Write out every item below word for word, leaving out the pictures.

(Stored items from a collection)
————
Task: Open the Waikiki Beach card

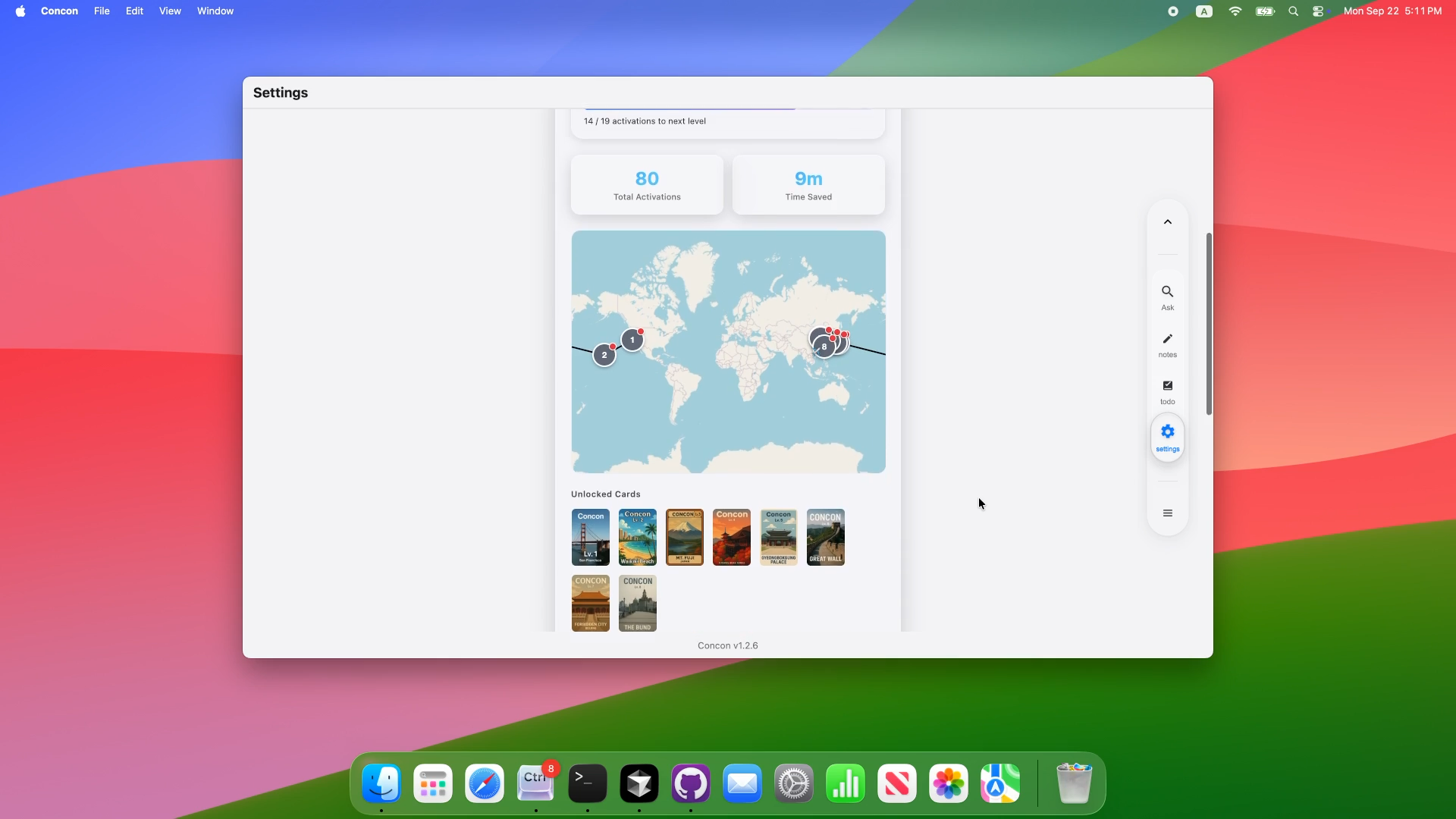Action: (x=638, y=537)
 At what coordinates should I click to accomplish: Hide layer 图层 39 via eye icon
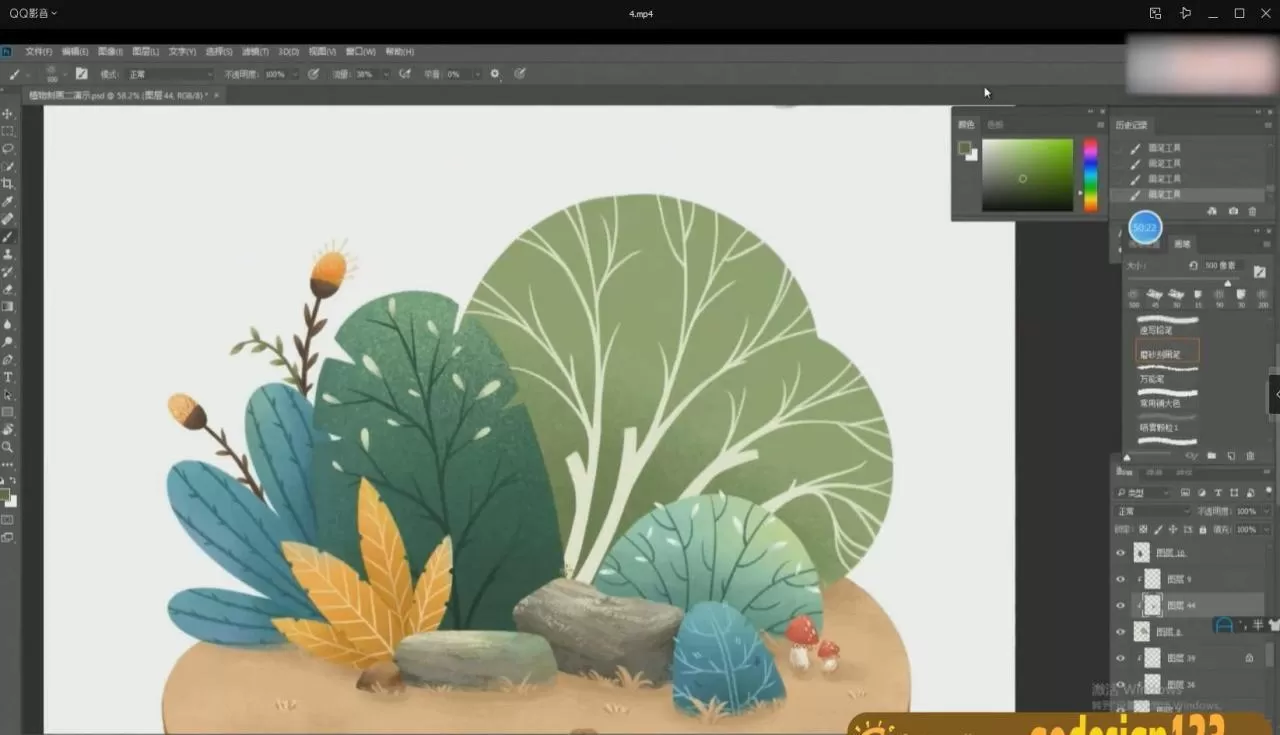pos(1120,658)
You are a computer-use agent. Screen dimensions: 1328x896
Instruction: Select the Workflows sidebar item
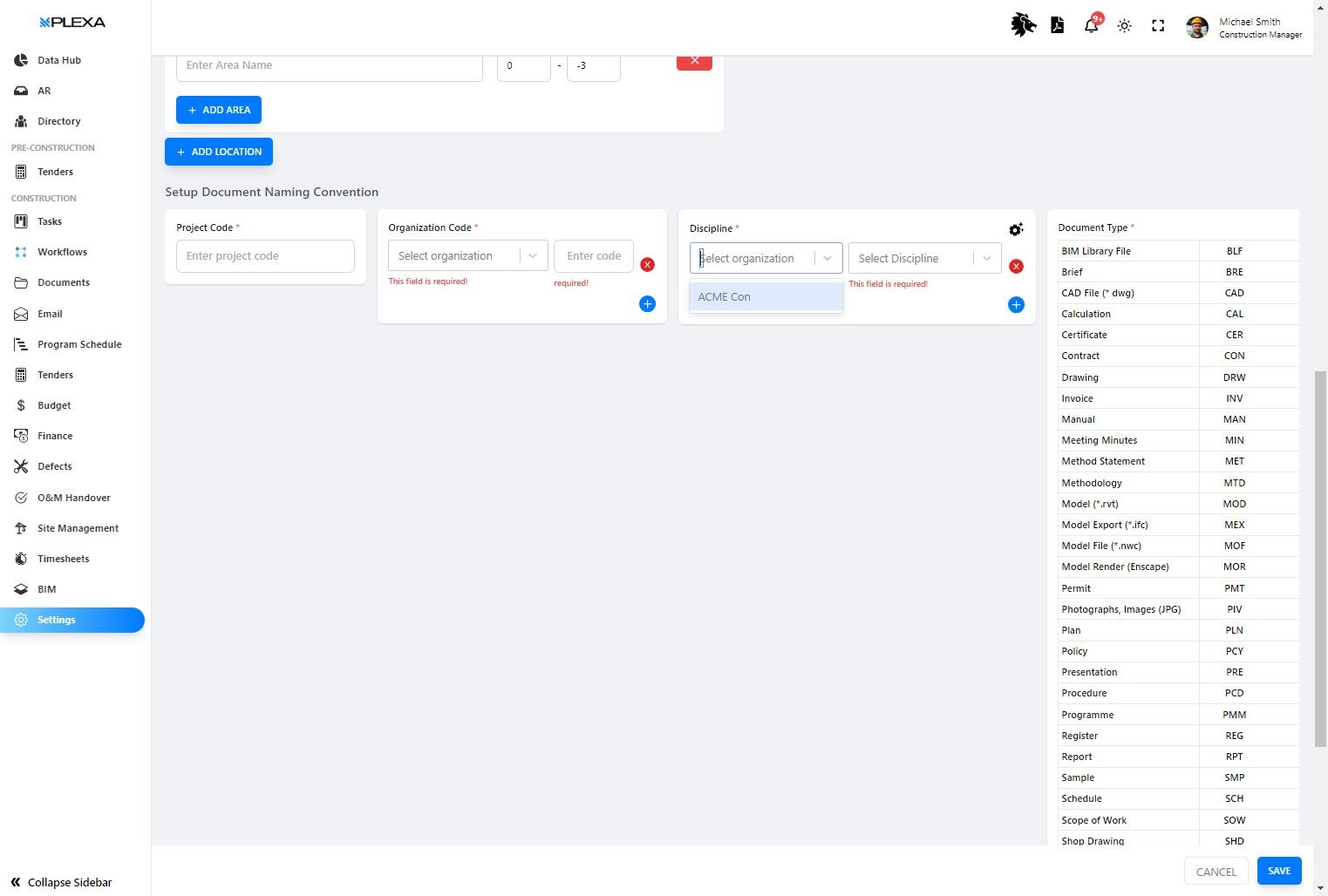click(x=62, y=252)
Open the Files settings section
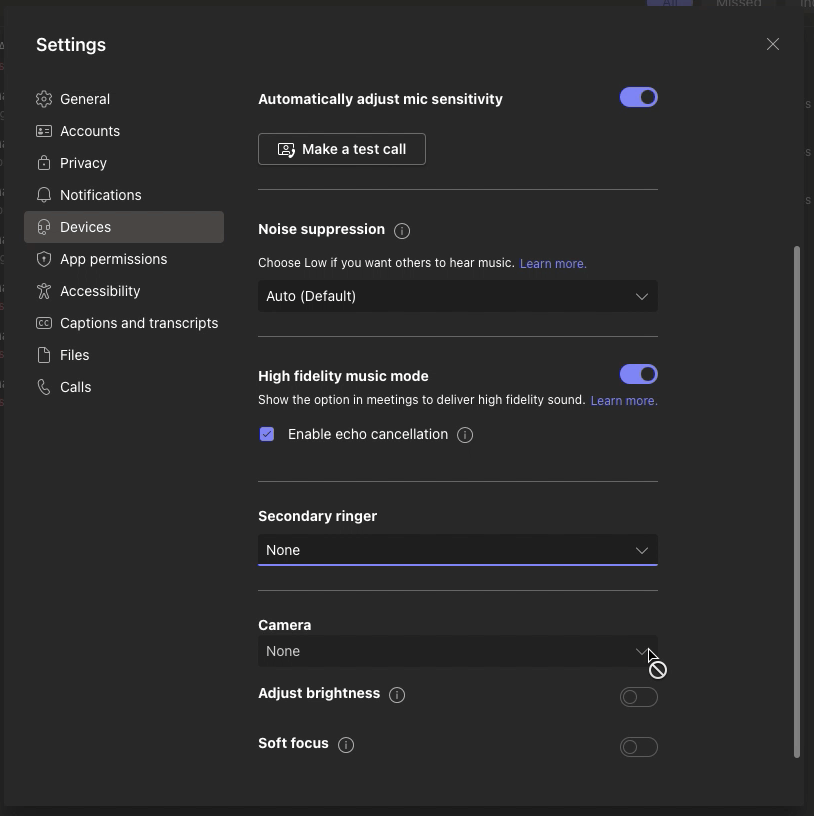Image resolution: width=814 pixels, height=816 pixels. (x=75, y=355)
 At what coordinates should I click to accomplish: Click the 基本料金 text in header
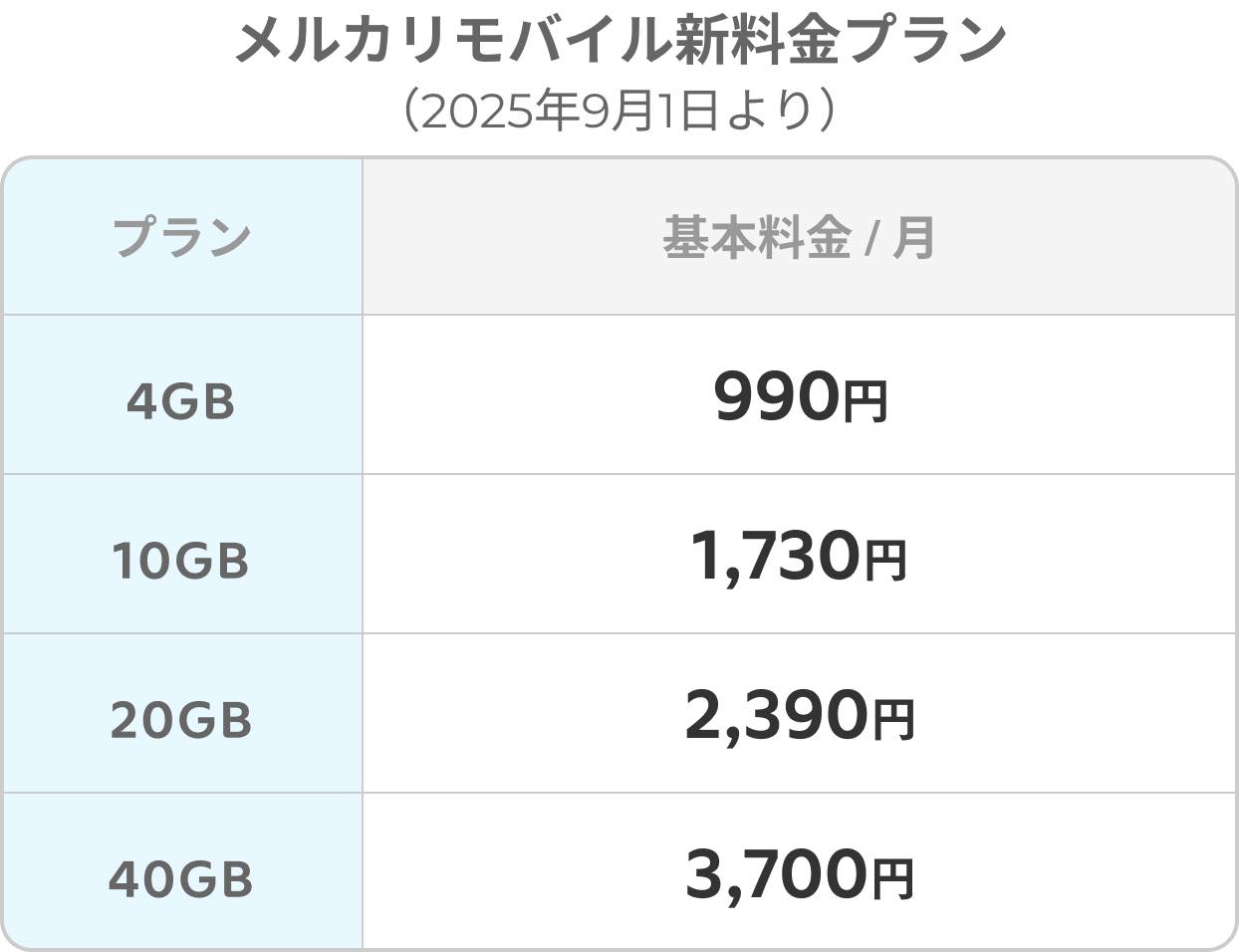(x=756, y=237)
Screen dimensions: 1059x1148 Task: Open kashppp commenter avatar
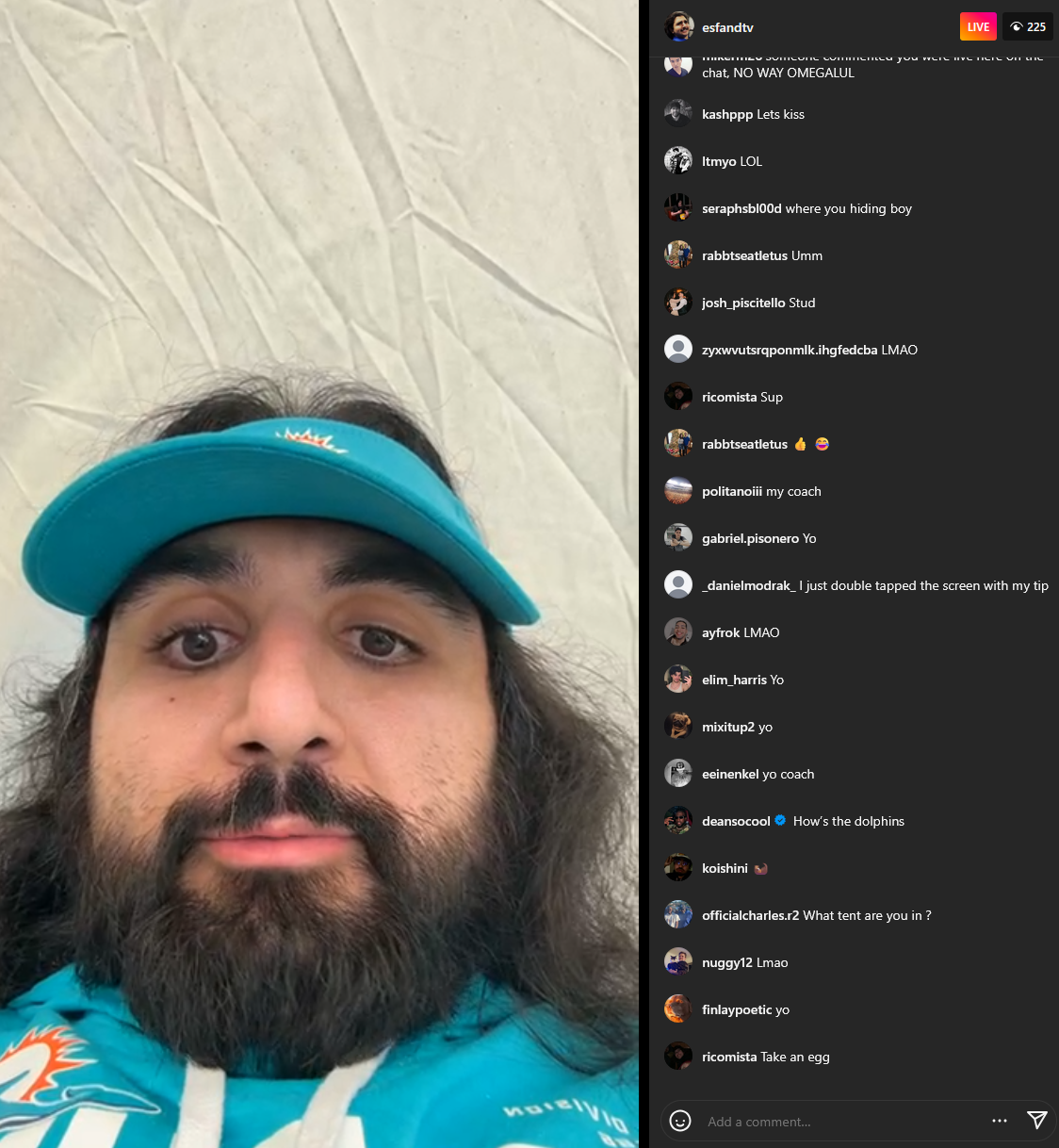[x=678, y=113]
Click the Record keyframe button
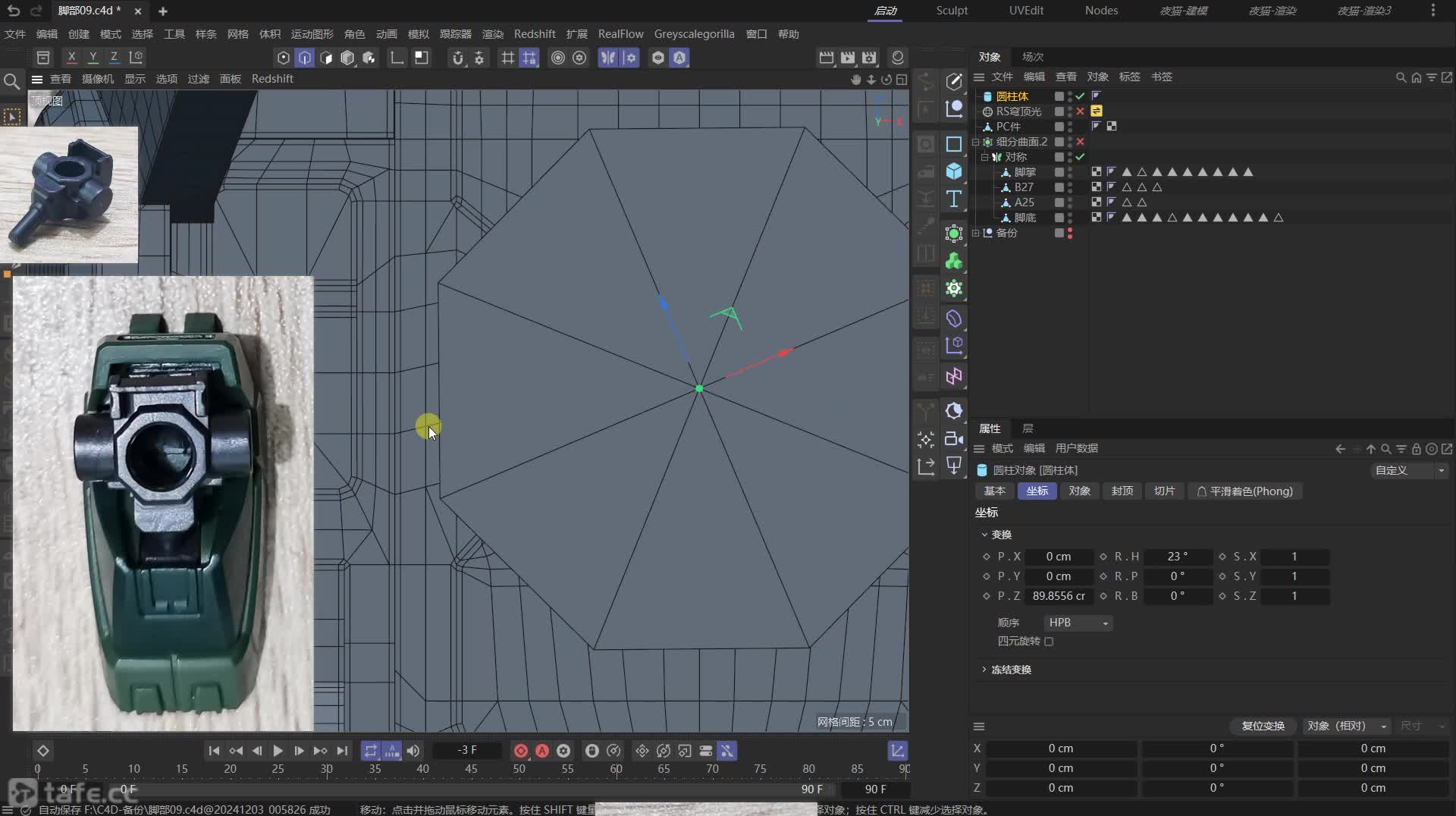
————
- OUTPUT OF THE TASK
Task: Open the Waikiki Beach card

Action: (x=638, y=537)
 At what coordinates should I click to accomplish: Hide layer 图层 39 via eye icon
pos(1120,658)
You are a computer-use agent. Screen dimensions: 1328x896
Instruction: Select the Workflows sidebar item
click(x=62, y=252)
Open the Files settings section
Image resolution: width=814 pixels, height=816 pixels. (x=75, y=355)
 At what coordinates should I click to accomplish: Click the 基本料金 text in header
(x=756, y=237)
Screen dimensions: 1059x1148 Task: Open kashppp commenter avatar
[x=678, y=113]
Click the Record keyframe button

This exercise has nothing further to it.